Повисла тишина, наполненная невысказанными словами и застарелыми страхами. За стеклянными стенами офис жил своей обычной жизнью: Эмили раздавала указания, младшие редакторы спешили с папками, телефоны звонили не переставая. Но здесь, в этом хрустальном аквариуме, время словно остановилось.

— Она другая, — наконец произнесла Миранда так тихо, что Найджел едва расслышал. —Она не играет, не пытается использовать ситуацию. Она просто... есть.

Найджел улыбнулся – той особенной улыбкой, которую приберегал для редких моментов, когда Миранда позволяла себе быть человеком, а не иконой стиля.

В этот момент в кабинет вошла Эмили, держа в руках свежие газеты. Её лицо было бледнее обычного, а руки заметно дрожали. Миранда перевела взгляд с окна на помощницу, и что-то в её выражении заставило Найджела напрячься.

— Что там? — спросила Миранда тем особенным тоном, который появлялся у неё перед бурей.

Эмили молча положила на стол Page Six. На первой полосе красовалась серия фотографий: Миранда и Андреа, покидающие офис Runway поздним вечером — их силуэты, отражающиеся в стеклянных дверях небоскрёба; они же, входящие в дом Миранды в Верхнем Ист-Сайде — момент, когда Миранда, забывшись, коснулась плеча Андреа, направляя её к двери. Каждый снимок был пропитан той особенной интимностью, которая возникает между людьми, забывшими о существовании внешнего мира. Заголовок кричал: ”Ледяное сердце оттаяло? Секретная жизнь Миранды Пристли”.

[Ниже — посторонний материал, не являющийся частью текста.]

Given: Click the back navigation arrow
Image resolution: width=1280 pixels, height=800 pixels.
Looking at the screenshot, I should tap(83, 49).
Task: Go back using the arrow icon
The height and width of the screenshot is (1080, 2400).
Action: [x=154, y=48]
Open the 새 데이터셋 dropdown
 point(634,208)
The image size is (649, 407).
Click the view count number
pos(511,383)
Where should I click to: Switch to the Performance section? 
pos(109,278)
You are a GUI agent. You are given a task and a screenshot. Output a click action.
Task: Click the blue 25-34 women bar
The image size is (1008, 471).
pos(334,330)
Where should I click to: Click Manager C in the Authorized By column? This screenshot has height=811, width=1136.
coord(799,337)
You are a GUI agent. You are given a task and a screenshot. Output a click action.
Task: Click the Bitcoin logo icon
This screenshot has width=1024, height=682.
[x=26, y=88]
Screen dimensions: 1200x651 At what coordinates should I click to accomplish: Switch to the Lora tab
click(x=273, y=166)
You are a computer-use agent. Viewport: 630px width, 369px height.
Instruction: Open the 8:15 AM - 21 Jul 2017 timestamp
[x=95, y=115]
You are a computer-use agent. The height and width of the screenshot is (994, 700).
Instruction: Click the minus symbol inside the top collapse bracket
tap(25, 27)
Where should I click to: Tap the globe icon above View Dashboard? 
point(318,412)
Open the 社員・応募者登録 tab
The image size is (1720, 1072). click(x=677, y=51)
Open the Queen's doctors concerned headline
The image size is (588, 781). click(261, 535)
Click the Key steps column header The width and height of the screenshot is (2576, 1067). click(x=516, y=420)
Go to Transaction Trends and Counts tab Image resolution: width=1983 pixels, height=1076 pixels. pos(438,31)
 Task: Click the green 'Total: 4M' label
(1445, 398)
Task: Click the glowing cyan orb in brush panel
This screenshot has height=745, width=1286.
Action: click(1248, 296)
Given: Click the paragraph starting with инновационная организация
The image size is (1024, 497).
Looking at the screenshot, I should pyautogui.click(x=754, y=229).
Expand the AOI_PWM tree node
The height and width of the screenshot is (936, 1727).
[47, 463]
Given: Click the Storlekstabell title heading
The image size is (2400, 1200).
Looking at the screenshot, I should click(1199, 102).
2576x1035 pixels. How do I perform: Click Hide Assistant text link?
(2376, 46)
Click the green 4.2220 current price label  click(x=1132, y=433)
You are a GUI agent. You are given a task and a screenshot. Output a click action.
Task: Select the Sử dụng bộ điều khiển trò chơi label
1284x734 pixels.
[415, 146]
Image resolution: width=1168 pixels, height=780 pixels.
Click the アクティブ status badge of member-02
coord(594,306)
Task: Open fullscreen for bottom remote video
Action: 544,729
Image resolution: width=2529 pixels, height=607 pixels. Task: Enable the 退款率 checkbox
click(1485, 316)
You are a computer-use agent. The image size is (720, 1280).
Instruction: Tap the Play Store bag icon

Найджел видел, как побелели костяшки пальцев Миранды, сжимающих газету. Её безупречный макияж не мог скрыть, как стремительно отлила кровь от лица. На ней был темно-синий костюм от Tom Ford — броня, которую она выбирала для особенно сложных дней, словно предчувствуя беду.

— Это уничтожит всё, — произнесла она едва слышно, не поднимая глаз от фотографии.

— Только если вы позволите, — раздался от двери спокойный голос Андреа.

Она стояла в дверном проёме — прямая спина, уверенный взгляд, в чёрном брючном костюме с серебристой блузкой, подчёркивающей бледность лица. Её присутствие моментально изменило энергетику помещения.

— Вы не понимаете, — Миранда наконец подняла взгляд, и в её глазах плескалась такая смесь страха и отчаяния, что у Найджела сжалось сердце. — Я не могу...

— Нет, это вы не понимаете, — Андреа шагнула в кабинет, прикрывая за собой дверь. — Стив специально выбрал этот момент. Через неделю совет директоров, и он надеется, что вы сорвётесь. Что начнёте отрицать, прятаться, давать опровержения. Это именно то, чего он добивается.

Найджел наблюдал за этим обменом репликами, как за теннисным матчем. Эмили, застывшая у стены, казалось, даже не дышала.